Are the hitting statistics that we use flawed in their methods?


A double comes in many forms. A blooper, a blast in the gap, a slow roller down the line that turns into a "hustle double," and even a ground-rule double. All of these are considered equal when evaluating a hitter, but should they be?

When a batter steps up to the plate, his ultimate goal is to make hard contact. The successes and failures of a hitter should be based on the kind of contact they made, not whether or not the fielders were able to reach it or not. My argument is as follows: offensive statistics, as they are commonly used, are flawed because they do not paint an honest picture of the contribution of the hitter.
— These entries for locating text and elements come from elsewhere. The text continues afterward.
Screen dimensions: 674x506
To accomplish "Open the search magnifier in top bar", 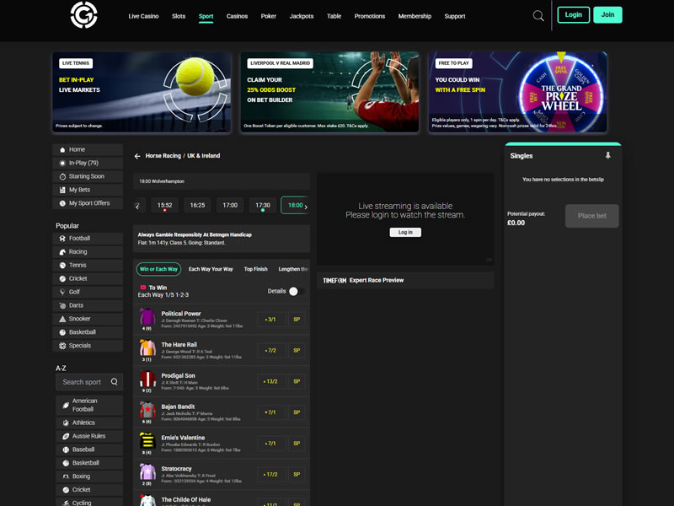I will (538, 15).
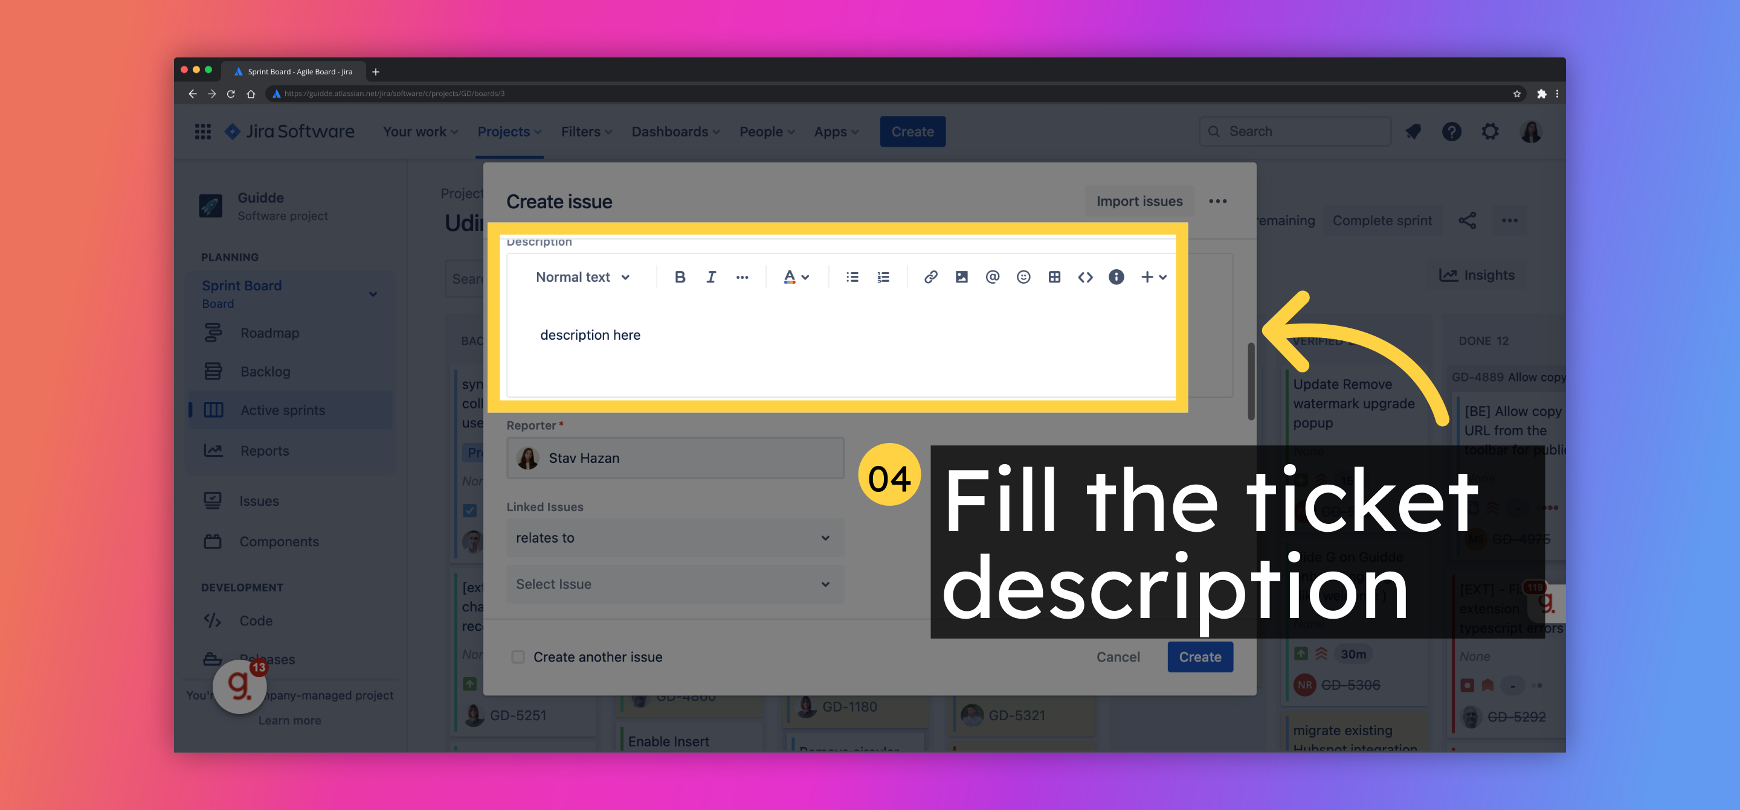Click the image insert icon
1740x810 pixels.
coord(960,277)
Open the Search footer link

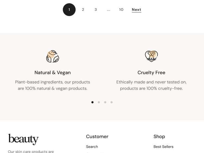[92, 147]
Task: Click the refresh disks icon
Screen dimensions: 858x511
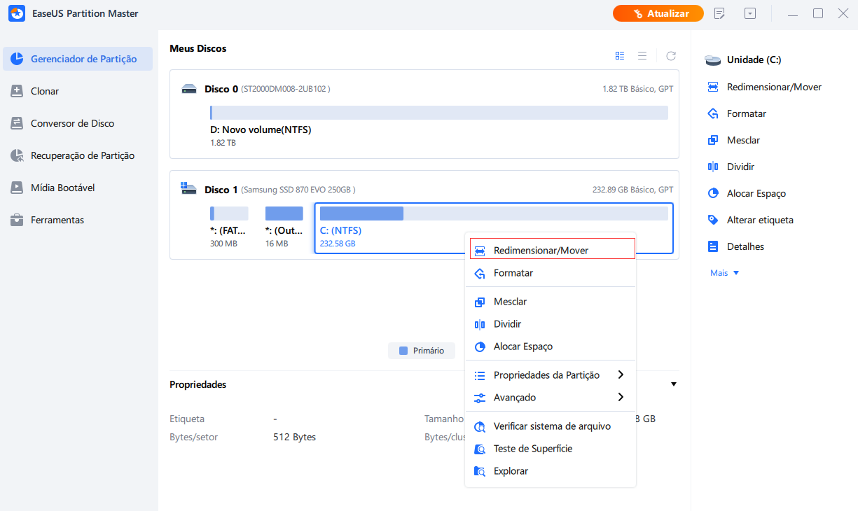Action: (670, 56)
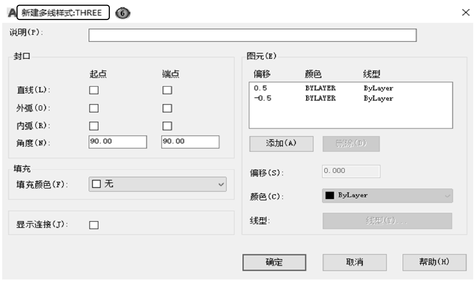Click the AutoCAD logo icon in title bar
The image size is (476, 282).
(12, 13)
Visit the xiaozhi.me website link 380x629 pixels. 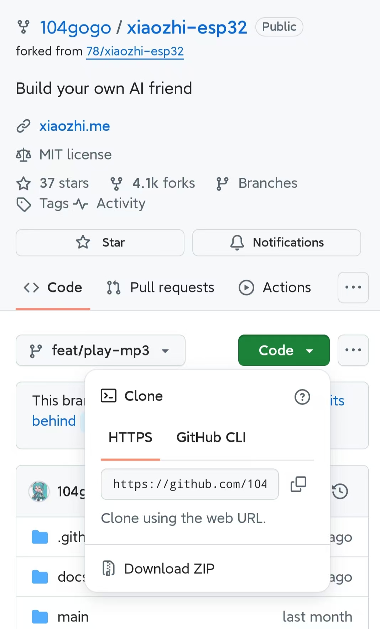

Take, for example, the following two plays. In the first video, we see Jedd Gyorko hit a bloop double that ends up crediting him with an extra-base hit, while in the following play we see Mike Napoli robbed of an extra-base hit by Colby Rasmus and ultimately get penalized for the at-bat.

Classic offensive statistics describe the outcome of the plays, but that still doesn't help evaluate the batting performances.

I believe that a hitter should be judged on a select group of things:

  1. Velocity with which the ball is struck by the bat.
  2. The angle at which the ball is hit upon contact with the bat.
  3. The timing and ability of a hitter to keep the ball in fair territory as well as make contact.
  4. The discipline of a hitter, whether they are able to swing at good pitches and lay off bad ones.
For the purpose of this article, we will ignore the plate discipline and contact aspects of evaluating hitters, and instead focus on the batted ball aspect. In the two examples used above, Mike Napoli hit the ball not only with great force, but he also did so at an angle which propelled the ball to the warning track. Although this ball hung up long enough to be caught by Colby Rasmus, a safe generalization to be made would be that balls hit with similar force and at this angle tend to be extra-base hits.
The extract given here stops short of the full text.